Le elezioni in Egitto si faranno a novembre

Si voterà contemporaneamente per entrambe le camere ma senza osservatori internazionali, ha deciso la giunta

Egyptian soldiers stand guard behind barbed wire as protesters demonstrate outside the defence ministry, the headquarters of the Supreme Council of the Armed Forces, in Cairo on July 23, 2011 to show their anger at the ruling military's handling of the transition from the former regime. AFP PHOTO/MOHAMED HOSSAM (Photo credit should read MOHAMED HOSSAM/AFP/Getty Images)
Egyptian soldiers stand guard behind barbed wire as protesters demonstrate outside the defence ministry, the headquarters of the Supreme Council of the Armed Forces, in Cairo on July 23, 2011 to show their anger at the ruling military's handling of the transition from the former regime. AFP PHOTO/MOHAMED HOSSAM (Photo credit should read MOHAMED HOSSAM/AFP/Getty Images)

La Commissione elettorale egiziana ha deciso che le elezioni parlamentari si svolgeranno a novembre, anche se non è stata ancora fissata una data precisa. Si voterà in contemporanea per entrambe le camere e la regolarità dello svolgimento del voto sarà supervisionata da una commissione di giudici. Non è stato ancora stabilito se se gli egiziani all’estero potranno votare.
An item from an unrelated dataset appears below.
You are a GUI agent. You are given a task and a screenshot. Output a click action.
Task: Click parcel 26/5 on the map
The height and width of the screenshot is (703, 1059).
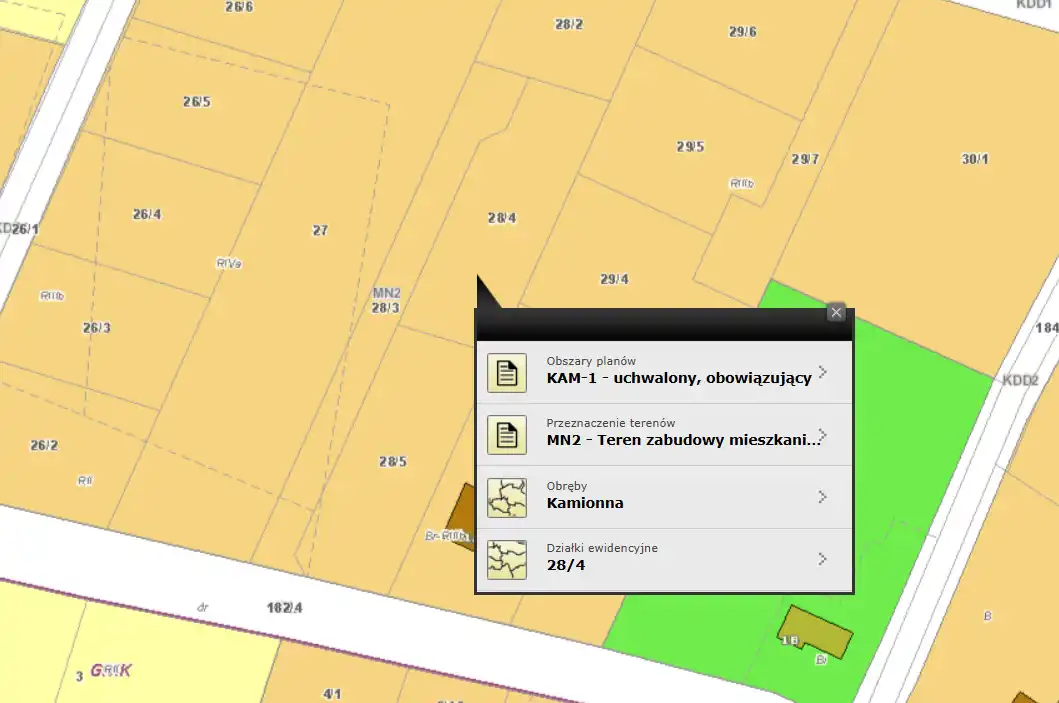197,102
La commissione, che è presiediuta da Abdul Moaez Ahmed Ibrahim, è stata costituita lo scorso 19 luglio durante un incontro dell’attuale consiglio che guida il paese. In quell’occasione la giunta ha anche stabilito che gli osservatori internazionali non avranno il permesso di monitorare lo svolgimento delle elezioni, spiegando che si sarebbe trattato di un pericolo per la sovranità dell’Egitto. La decisione è stata criticata dalle organizzazioni per i diritti umani e sabato alcune ONG hanno tenuto una conferenza stampa accusando la giunta di mettere a rischio la trasparenza delle elezioni e di aver preso una decisione che spettava invece alla Commissione elettorale.

La decisione di stabilire una data per le elezioni è stata probabilmente accelerata dall’intensificarsi delle proteste contro il governo transitorio di fatto gestito dalla giunta militare. I manifestanti la accusano di avere tradito lo spirito della rivoluzione e di non avere avviato le riforme di cui il paese avrebbe bisogno e chiedono che vengano allestite al più presto le elezioni. L’ultima manifestazione per chiedere le dimissioni della giunta si è svolta sabato scorso quando migliaia di persone hanno cercato di raggiungere il quartier generale dei militari al Cairo prima di venire fermati da altri sostenitori del consiglio che li hanno aggrediti con bastoni e coltelli. Alcuni civili si sono schierati davanti ai blocchi militari e hanno iniziato a lanciare sassi e almeno sei bombe incendiarie contro i manifestanti. I manifestanti hanno risposto lanciando a loro volta delle pietre raccolte da terra. Circa 300 persone sono rimaste ferite negli scontri. Il giorno prima c’erano state delle proteste ad Alessandria e la polizia aveva sparato dei colpi in aria per disperdere i manifestanti che avevano bloccato la strada principale.

Lo scorso 18 luglio il primo ministro egiziano, Essam Sharaf, ha nominato dodici nuovi ministri per cercare di placare le proteste dei manifestanti. Negli ultimi mesi piazza Tahrir, il luogo simbolo della rivolta contro l’ex presidente Mubarak, è tornata a ospitare una nuova protesta contro il governo transitorio di fatto gestito dalla giunta militare, accusata di avere tradito lo spirito della rivoluzione e di non avere avviato le riforme di cui il paese avrebbe bisogno. «Il potere è ancora nelle mani dei generali di Mubarak», dicono i manifestanti.